▸ **Activity**
Your task is to find every line in the records that holds the string "agent" and copy it.

▸ **Records to process**
——————————
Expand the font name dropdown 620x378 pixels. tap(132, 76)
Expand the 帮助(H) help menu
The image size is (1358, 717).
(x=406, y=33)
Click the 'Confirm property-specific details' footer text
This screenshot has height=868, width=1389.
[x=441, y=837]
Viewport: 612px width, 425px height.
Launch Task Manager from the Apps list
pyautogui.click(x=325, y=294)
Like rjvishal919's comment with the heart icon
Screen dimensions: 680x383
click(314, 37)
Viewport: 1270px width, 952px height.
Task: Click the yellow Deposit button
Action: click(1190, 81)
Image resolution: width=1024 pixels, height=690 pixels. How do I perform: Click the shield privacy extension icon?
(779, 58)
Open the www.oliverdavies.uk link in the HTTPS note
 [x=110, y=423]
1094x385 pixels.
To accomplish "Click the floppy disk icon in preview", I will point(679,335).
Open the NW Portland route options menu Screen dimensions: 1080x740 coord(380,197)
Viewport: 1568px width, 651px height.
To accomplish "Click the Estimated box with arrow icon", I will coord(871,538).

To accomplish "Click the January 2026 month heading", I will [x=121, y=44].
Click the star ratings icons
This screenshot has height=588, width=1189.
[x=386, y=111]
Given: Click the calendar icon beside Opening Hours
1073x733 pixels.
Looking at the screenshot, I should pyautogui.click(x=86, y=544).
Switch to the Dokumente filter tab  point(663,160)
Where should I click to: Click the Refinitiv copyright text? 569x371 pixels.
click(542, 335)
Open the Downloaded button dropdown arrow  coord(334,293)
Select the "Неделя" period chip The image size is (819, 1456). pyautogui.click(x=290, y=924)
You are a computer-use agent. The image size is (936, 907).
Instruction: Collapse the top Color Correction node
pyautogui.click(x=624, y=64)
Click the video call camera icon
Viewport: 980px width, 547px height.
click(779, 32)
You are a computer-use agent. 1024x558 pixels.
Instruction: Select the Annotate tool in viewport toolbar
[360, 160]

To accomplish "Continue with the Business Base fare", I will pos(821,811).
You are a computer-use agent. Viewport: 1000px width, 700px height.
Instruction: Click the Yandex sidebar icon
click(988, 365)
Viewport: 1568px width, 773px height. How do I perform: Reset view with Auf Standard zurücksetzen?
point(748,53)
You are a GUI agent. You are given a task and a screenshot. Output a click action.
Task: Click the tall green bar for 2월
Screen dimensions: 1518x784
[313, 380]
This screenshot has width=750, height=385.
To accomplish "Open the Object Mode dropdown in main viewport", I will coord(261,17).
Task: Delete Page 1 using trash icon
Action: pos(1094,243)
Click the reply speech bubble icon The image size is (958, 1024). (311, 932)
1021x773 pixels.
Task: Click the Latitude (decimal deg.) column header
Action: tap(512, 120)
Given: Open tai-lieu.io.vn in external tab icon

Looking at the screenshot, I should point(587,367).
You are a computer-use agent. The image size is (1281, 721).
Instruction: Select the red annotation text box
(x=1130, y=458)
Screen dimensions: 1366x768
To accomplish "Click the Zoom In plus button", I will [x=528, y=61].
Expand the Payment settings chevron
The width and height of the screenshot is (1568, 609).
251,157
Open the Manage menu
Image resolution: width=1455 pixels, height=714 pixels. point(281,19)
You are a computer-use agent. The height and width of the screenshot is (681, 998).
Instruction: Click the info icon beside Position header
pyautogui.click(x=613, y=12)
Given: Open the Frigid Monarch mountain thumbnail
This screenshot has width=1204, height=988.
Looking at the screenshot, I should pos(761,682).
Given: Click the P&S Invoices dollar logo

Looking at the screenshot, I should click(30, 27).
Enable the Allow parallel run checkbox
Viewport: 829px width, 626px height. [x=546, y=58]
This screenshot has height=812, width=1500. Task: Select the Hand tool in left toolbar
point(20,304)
——————————
▸ **Answer to this exercise**
You are a computer-use agent. The image size is (936, 907).
You are a computer-use agent. 1024x558 pixels.
You are a computer-use agent. Viewport: 1000px width, 700px height.
You are a GUI agent. You are given a task and a screenshot. Output a click action.
You are a computer-use agent. The image size is (1281, 721).
You are a computer-use agent. The height and width of the screenshot is (681, 998).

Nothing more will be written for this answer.